Porém, de todas as mortes que assaltaram minha (nossa) rotina nesses dias, existe uma que traz consigo a maior de todas as dores. Ela é uma orfandade ao contrário: a que se impõe ao pai no sepultamento do filho. Afinal, na medida em que o homem se torna perpétuo em sua descendência, morre seu futuro quando o destino lhe ceifa o herdeiro. Esta é a maior provação pela qual pode passar um pai.

 

Sou pai, e temo mais pela vida dos filhos, do que pela minha própria. Desde que o primeiro me chegou ao colo, ainda na sala de parto, conheci a maior alegria do mundo. Ela só encontra magnitude rival com a responsabilidade que nasce junto com aquela vida que ajudamos a gerar. Cumpro meu encargo enfrentando o desgaste da educação, o tolhimento da liberdade, as renúncias voluntárias. Nenhum sacrifício, diga-se.

 

Nesse Dia dos Pais, quero me solidarizar com os órfãos, crianças e jovens, marcados em perdas recentes. E, principalmente, com os pais que se despediram de seus filhos muito antes da hora, dor imensa. Vocês não estão estampados em nenhum cartaz de loja. Mesmo assim, conhecem como ninguém o significado das palavras presente e lembrança.

2.8.07

Número 226

A LINHA TÊNUE

 

Bezerra entra na loja de armarinhos do Turco. Primeira vez. Seu ar é de desconfiado. Freguesa, é sua Madalena – comprara lá desde os lençóis do enxoval, passando pelas fraldas dos filhos e, mais recentemente, os guardanapos escolares dos netos. Mãos para trás, os olhos para o alto, um leve cantarolar nos lábios. Em poucos passos já está no balcão, diante de Aziz, que lhe sorri encantador.

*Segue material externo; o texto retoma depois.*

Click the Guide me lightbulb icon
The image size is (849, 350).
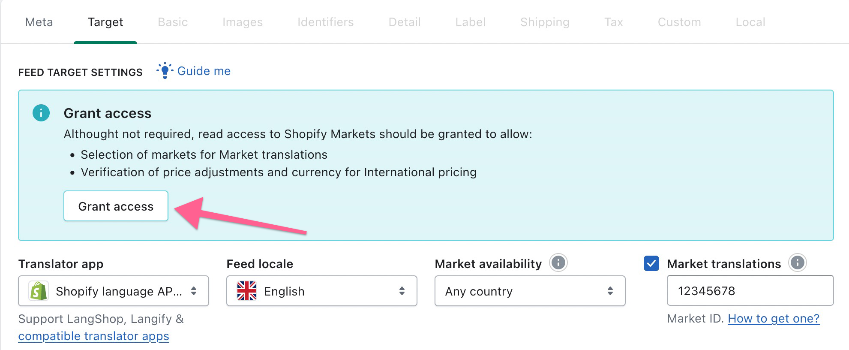[165, 70]
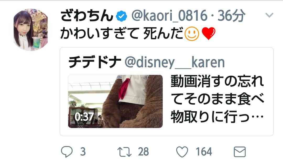Click the reply count 3
Screen dimensions: 283x167
coord(83,152)
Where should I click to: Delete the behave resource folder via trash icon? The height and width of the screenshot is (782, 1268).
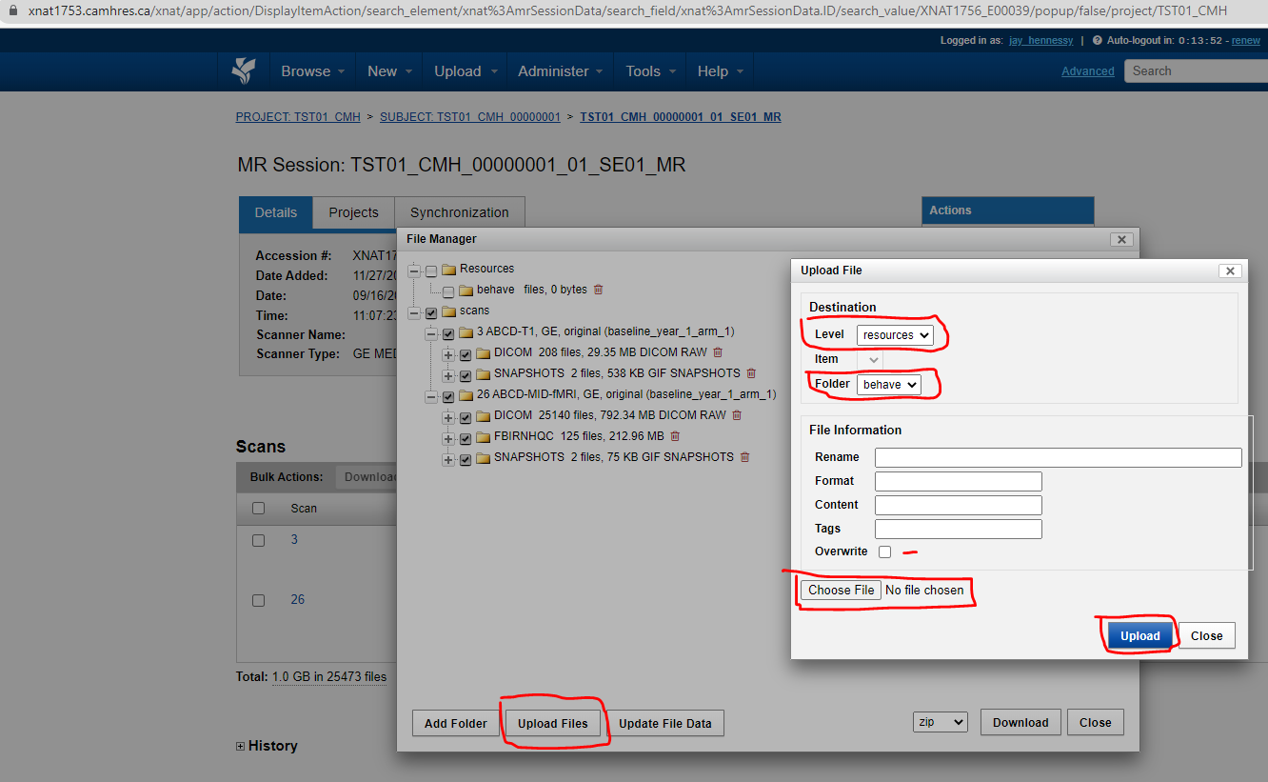[x=598, y=290]
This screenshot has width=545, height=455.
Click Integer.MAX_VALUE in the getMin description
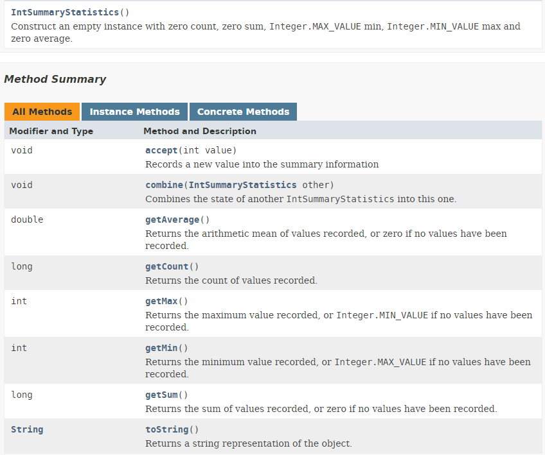point(380,362)
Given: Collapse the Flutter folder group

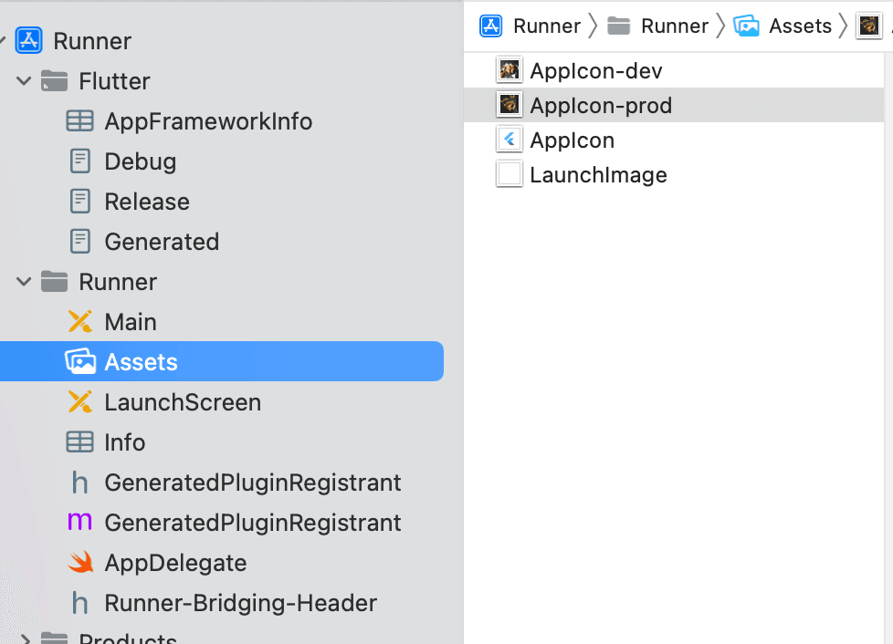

– Bom dia, freguês! – ele abre os braços com as mãos espalmadas para cima. – O que procura, seja o que for, temos por bom preço!

Bezerra responde o cumprimento com um meio sorriso. Solta as mãos. Fixa o olhar no vidro do balcão. Percorre com o dedo indicador os diversos escaninhos lotados de carretéis. Estaria, na verdade, atrás de algo muito difícil: uma linha a qual todos se referiam, mas que nunca mais vira. Uma linha tênue. Teria dessas?

– Depende, freguês. Depende... – puxa de cima da mesa o carretel de linha verde. – Dessa aqui, por exemplo, agora mesmo levaram um pouco: é a linha tênue que separa a boa intenção da incompetência. Interessa?

Sem tirar os olhos da vitrine, Bezerra nega com a cabeça. Dá duas batidinhas de unha e aponta para a cor de laranja. Ergue o olhar.

– Está mais para essa...

– Ah, a linha que separa a letargia da classe média da ignorância diante do perigo constitucional. Faz tempo que ninguém a percebe. Perdoe a curiosidade, mas o senhor está desconfiando de algo?

– Não, não. Gosto do tom, apenas. Tem bastante dela, ainda?

– Carretel único, freguês, bem no fim – desconversa. – Mercadoria que não gira, comerciante algum repõe.

O Turco puxa a gaveta para si em busca de alternativas:

– Olha, para ser franco, bastante tenho dessa, amarela – apanha o carretel e alcança para Bezerra. – Vê se gosta: é a linha tênue que separa a pretensão de inocência da investigação isenta. Faz anos que está na moda!

– Vê a minha idade, seu Turco! – franze o cenho, olha nos olhos. – E homem velho liga para moda?

Aziz corre com as mãos atrás de algo melhor para oferecer. Pára na linha preta. Muda de idéia: apanha a cinza. Ela separaria a consciência crítica da informação pura e simples.

        Gostei. Meu genro, por exemplo, nem faz idéia que ela possa existir.

Nesse momento, Bezerra tira uma pequena amostra de linha do bolso. Coloca sobre o vidro. Vai ao assunto:

– Essa, a linha tênue que separa a ação política descomprometida da corporação partidária, o senhor tem para vender?

O Turco olha em volta. Estão a sós. Pede licença, sai de trás do balcão. Fecha a porta de vidro da loja. Tranca. Passa correndo e pede com as mãos que o aguarde, diz que está no estoque. Ruma para os fundos.

Bezerra fecha as mãos e comemora. Pega o telefone celular. Busca na agenda do aparelho o nome do amigo repórter de jornal. Chama o número e desiste. Guarda o celular. Pára defronte a vitrine de lingeries, passeia com os olhos.

Espia a porta por onde sumiu Aziz. Volta a apanhar o telefone. Disca para casa. Toca diversas vezes. Ninguém atende. Caminha até a porta de vidro com as mãos nas costas. Ainda segura o celular. Cantarola. Retorna para o balcão. Repara: O Turco levou a amostra! Liga para o repórter. Toca uma vez. Duas, três vezes.

Escuta uma sirene. Parece que é a Polícia.